Emerging diseases and climate change
At the regional level, the objective of the ECOMORE II project is also to work on the link between the emergence of these diseases and the various climate scenarios. The Institut Pasteur is therefore collaborating with the French National Research Institute for Development (IRD) to model the evolution of dengue fever and leptospirosis according to these different scenarios, which include the intensification of risk factors such as higher rainfall.
“The idea is that, eventually, local decision-makers connect to the site, enter the name of their region and immediately see the projection of the impact of climate change and of the evolution of the diseases studied,” says Benjamin Sultan, an IRD researcher and climate change specialist.
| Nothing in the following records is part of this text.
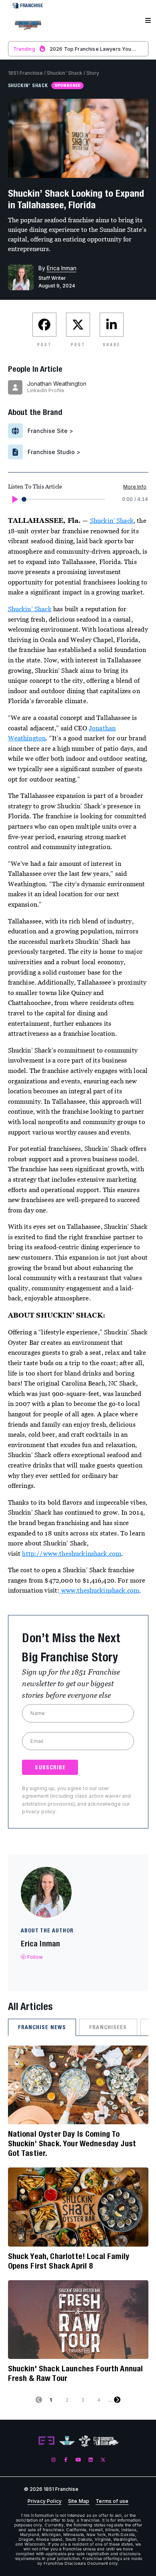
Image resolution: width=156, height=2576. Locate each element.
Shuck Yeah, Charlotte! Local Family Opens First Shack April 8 (69, 2260)
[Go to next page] (117, 2400)
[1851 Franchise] (28, 25)
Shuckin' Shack (64, 73)
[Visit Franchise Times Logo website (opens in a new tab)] (67, 2440)
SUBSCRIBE (50, 1767)
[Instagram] (53, 2459)
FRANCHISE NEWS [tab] (42, 2027)
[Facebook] (66, 2459)
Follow (35, 1957)
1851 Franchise (25, 73)
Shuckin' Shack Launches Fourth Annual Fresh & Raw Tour (75, 2373)
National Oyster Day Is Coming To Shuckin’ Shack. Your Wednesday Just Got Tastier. (72, 2143)
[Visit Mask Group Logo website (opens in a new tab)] (84, 2441)
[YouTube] (78, 2459)
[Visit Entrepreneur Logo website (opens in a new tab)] (46, 2441)
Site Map (78, 2501)
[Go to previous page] (39, 2400)
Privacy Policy (45, 2501)
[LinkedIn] (91, 2459)
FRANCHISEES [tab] (108, 2027)
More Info (134, 487)
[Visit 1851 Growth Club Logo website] (106, 2441)
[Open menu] (148, 21)
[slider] (24, 499)
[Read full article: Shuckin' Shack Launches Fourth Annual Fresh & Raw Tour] (78, 2319)
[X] (103, 2459)
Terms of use (112, 2501)
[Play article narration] (14, 499)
“It’s a powerful awareness-raising tool. The hope is that some countries, after becoming aware of those projections, will want to go further in their climate change adaptation and mitigation plans.”
A regional project based on south-south cooperation
ECOMORE II strives to promote and share the results of field studies regionally. Annual steering committee meetings bring together all the stakeholders involved in the implementation of the project. In addition, the project provides for exchanges in which experts from the region participate. These exchanges include joint training in new laboratory diagnostic techniques, cross-cutting technical workshops, and mutual visits to the sites where field studies are implemented.
These collaborative activities are also developed between partners and national authorities. For example, the Thailand International Cooperation Agency (TICA) organized training in collaboration with Kasetsart University in Bangkok and the Institut Pasteur du Cambodge (IPC) to improve mosquito identification skills by Cambodian entomologists from the National Malaria Center of Cambodia (NMC) and the IPC’s Medical Entomology Unit.